Oddly, though, they struggle to find "many", relying on a handful of tweets:
Kristian Carter ‏tweeted: 'Gary Glitter on TOTP. First line "Cuddle me close. Hold me tight." Awkward turtle.'

Another viewer Cath Elliot wrote: 'Gary Glitter on #totp77 is making my skin crawl.'
Neither of those quotes actually seem to have anything to say about the issue of Glitter earning royalties. In fact, the entire Mail thesis is based on one tweet:
RedLiverbirdLou wrote on Twitter: 'Why are BBC2 giving Gary Glitter airtime? They should be ashamed! I don't pay my licence to watch Peado's!'
Peados. Presumably some sort of hairstyle on a vegetable?
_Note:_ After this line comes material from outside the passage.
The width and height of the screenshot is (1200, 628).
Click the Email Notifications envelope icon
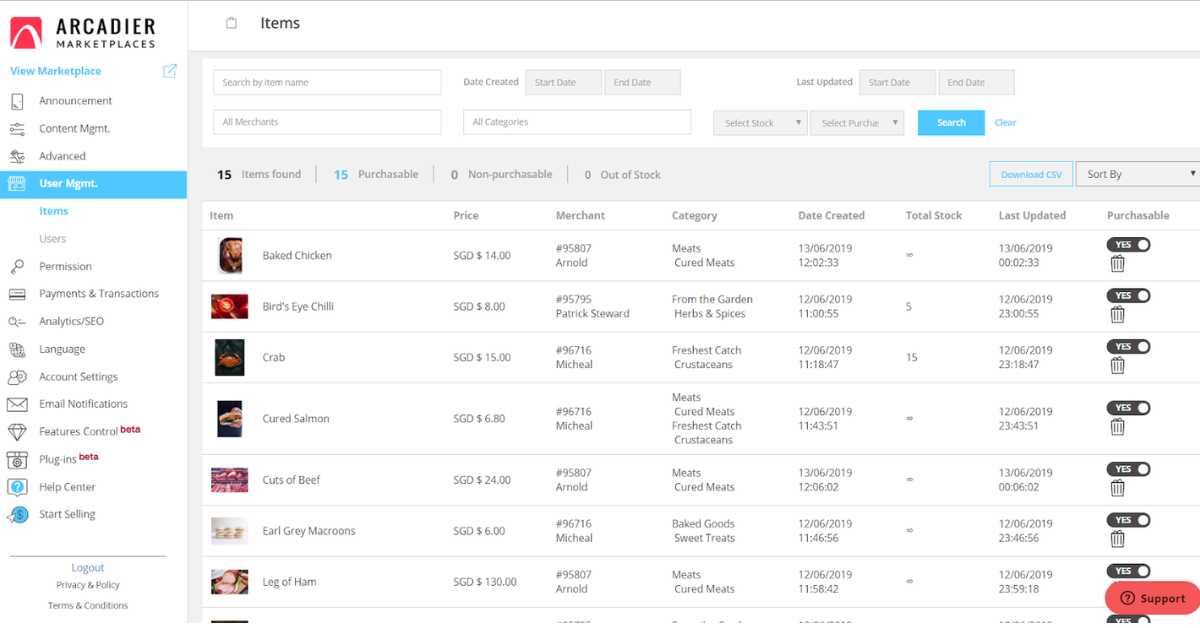(x=15, y=404)
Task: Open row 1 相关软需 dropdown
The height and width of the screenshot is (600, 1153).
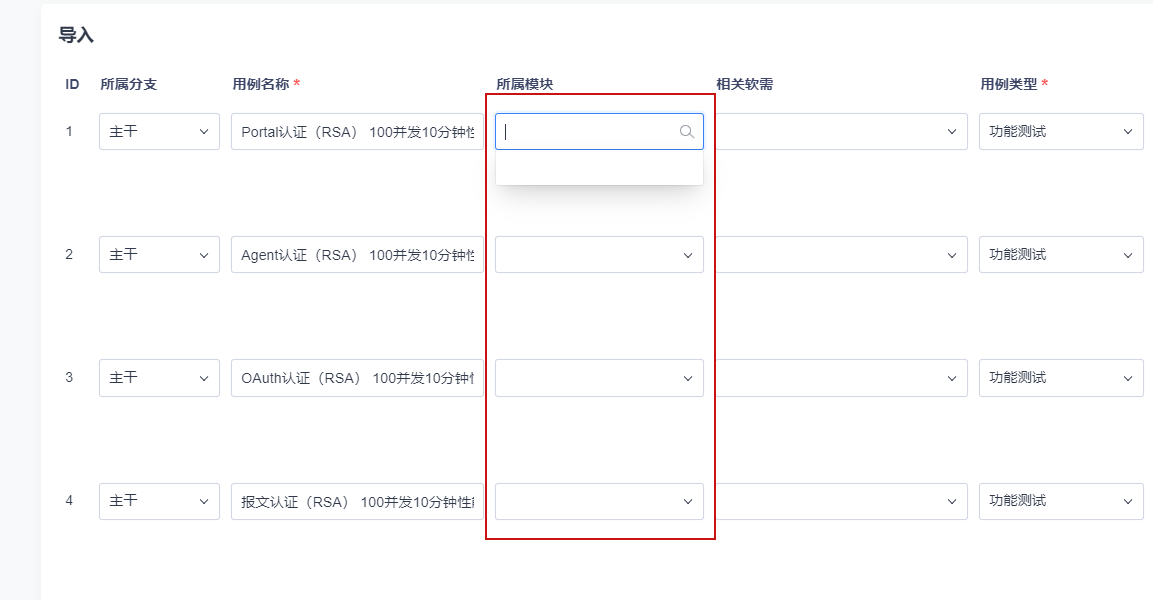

Well done, though, RedLiverbirdLou - your single Tweet has generated an entire Daily Mail article. Presumably her equally impassioned call for a vet to be sent for to help the meerkat on Planet Earth Live is going to result in a full-page piece in tomorrow's paper: "Viewers call for medical intervention as BBC watches creature die".


4 comments:

Anonymous said...

them "thousands of pounds" add up to a couple of hundred quid, too.

Simon said...

All granted, I don't quite understand why, given the best part of four months' Pops (if we're only counting those featured on BBC4 thus far) to choose from, they chose one of the two featuring the popular press bogeyman of bogeymen. And why was Glitter left in? Because Jonathan King was cut out of a 1976 show and complained... as reported (with no end of sideline) in the Mail

Simon Hayes Budgen said...

Surely, though, the idea that Gary Glitter would pop up on television doing pop songs in the 1970s is something strange of itself, viewed from 2012? The fact the lyrics he was singing were awkward, with hindsight, adds to it... doesn't it?

Mikey said...

I don't seek for one minute to excuse Glitter's transgressions agains decency but we're still watching vintage Stones & Zeppelin clips on TV.

Bill Wyman and Jimmy Page both had well-documented predilections for under-aged girls.

Indeed, if you're to believe Simon Napier Bell much of 60s & 70s pop industry was a chicken farm that happened to produce a few songs along the way.